Imaginez un mardi tout ce qu'il y a de plus ordinaire. Un nouvel avis tombe sur votre fiche Google en plein coup de feu. Un client pose une question en commentaire sous votre publication Facebook. Quelqu'un vous a identifié sur Instagram. Et quelque part, dans un onglet resté ouvert, votre fiche d'établissement Google affiche encore les horaires de l'hiver dernier. Rien de tout cela n'est urgent pris isolément. Mais tout cela, mis bout à bout, c'est votre réputation. Et tout cela vous attend, vous — la personne qui, déjà, fait tourner la boutique.
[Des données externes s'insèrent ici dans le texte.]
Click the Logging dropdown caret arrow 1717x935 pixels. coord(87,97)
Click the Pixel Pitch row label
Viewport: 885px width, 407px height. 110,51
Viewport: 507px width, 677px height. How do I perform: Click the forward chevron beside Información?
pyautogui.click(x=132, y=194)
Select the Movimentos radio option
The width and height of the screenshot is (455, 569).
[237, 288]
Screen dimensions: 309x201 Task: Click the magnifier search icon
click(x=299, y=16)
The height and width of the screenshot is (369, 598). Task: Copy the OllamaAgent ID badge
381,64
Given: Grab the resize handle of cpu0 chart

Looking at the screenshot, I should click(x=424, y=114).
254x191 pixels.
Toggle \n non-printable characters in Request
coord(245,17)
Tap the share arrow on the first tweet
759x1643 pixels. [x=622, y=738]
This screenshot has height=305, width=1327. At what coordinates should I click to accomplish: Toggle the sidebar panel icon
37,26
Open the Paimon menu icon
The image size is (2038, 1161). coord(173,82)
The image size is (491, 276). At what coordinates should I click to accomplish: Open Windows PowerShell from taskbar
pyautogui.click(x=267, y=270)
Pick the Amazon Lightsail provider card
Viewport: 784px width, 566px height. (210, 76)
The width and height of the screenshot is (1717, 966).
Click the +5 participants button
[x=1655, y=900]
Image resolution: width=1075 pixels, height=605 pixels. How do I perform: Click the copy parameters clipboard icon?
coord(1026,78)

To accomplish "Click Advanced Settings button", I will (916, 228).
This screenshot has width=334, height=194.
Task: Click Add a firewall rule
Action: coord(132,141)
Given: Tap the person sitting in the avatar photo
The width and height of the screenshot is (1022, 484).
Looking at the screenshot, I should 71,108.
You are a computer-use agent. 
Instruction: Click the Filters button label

C'est là le vrai coût d'une présence en ligne éparpillée. Pas un grand incendie, mais une dizaine de petits onglets, chacun abritant un client en train de se faire une opinion pendant que vous avez la tête ailleurs. Altyaa arrive précisément pour ça : un seul endroit qui surveille vos avis, vos réseaux sociaux et votre fiche Google, vous dit ce qui mérite votre attention, prépare la prochaine action, puis attend votre feu vert. Géré pour vous, approuvé par vous.
Votre présence est un rythme, pas une tâche à cocher
Voici ce que la plupart des dirigeants sous-estiment : tenir sa présence à jour n'est pas une corvée qu'on termine. C'est un rythme qui ne s'arrête jamais.
Les gens qui hésitent à pousser votre porte, eux, regardent. 97 % des consommateurs lisent les avis sur les commerces de proximité, et l'habitude se durcit : 41 % déclarent désormais lire toujours les avis quand ils cherchent un commerce local, contre 29 % l'année précédente — un bond net. Lire les avis était autrefois le réflexe des acheteurs prudents. C'est aujourd'hui la norme.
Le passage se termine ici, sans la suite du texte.